Hi Thomas - thank you for reading and commenting.
I asked this same question at SAP TechEd last year - I thought I would find it here https://blogs.sap.com/2021/01/25/sap-analytics-designer-road-map-summary-with-qa/ but it didn't make my notes, and I can't remember what SAP said. I will try to find out in our next call/webcast with SAP on this product.
I tried roadmaps.sap.com at https://roadmaps.sap.com/board?q=custom%20widgets%20analytics&range=FIRST-LAST#Q4%202020 - but couldn't successfully find anything.
Hi Tammy,
Thanks for trying. I think it will be a great feature. Just can't wait to see it in full motion.
Cheers.
Thomas Yuan please see https://roadmaps.sap.com/board?q=custom%20widget%20data%20access&range=CURRENT-LAST&PRODUCT=67838200100800006884#Q4%202021;INNO=000D3A47875C1EDB97FD7F9E0F55936E (logon required) - I interpret this as a Q4 beta release, Q2/2022 GA.

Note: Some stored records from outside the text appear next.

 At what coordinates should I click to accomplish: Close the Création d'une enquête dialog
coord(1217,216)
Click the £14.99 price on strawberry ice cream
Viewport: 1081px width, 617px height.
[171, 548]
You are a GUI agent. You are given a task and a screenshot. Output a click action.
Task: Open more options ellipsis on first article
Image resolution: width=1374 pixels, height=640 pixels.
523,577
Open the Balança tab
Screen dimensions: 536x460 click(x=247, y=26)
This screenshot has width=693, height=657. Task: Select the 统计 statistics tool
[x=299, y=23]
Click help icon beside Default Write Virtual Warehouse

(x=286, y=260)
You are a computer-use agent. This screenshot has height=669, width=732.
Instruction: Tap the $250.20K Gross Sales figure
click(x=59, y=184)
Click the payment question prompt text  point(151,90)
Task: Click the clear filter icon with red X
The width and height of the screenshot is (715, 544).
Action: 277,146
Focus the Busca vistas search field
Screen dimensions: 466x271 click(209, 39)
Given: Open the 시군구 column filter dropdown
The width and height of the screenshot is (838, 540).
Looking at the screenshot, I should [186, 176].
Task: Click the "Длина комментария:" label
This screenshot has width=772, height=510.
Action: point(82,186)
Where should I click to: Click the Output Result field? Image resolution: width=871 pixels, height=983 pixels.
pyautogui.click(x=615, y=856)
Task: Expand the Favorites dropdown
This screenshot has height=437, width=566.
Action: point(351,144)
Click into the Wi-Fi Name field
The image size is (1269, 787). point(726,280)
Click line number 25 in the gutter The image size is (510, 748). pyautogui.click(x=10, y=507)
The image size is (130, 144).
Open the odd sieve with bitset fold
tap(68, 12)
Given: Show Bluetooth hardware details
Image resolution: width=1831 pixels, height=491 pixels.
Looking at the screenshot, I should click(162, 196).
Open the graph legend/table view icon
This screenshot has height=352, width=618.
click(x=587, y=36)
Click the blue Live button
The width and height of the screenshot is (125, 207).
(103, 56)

Thank you again Tammy for finding this information!
Putting on my bookworm glasses to find some clues:
I guess the context for that innovation is 'Optimized Runtime Mode' of Analytic Applications. And it is about 'data access'. As we know data access of Custom Widgets has these sub-topics:
I have a feeling that this innovation is an extension of point 1 but I may be wrong. Because if it was for 2, I think it should be enabled for 'normal mode' first.
Just my opinion for discussion.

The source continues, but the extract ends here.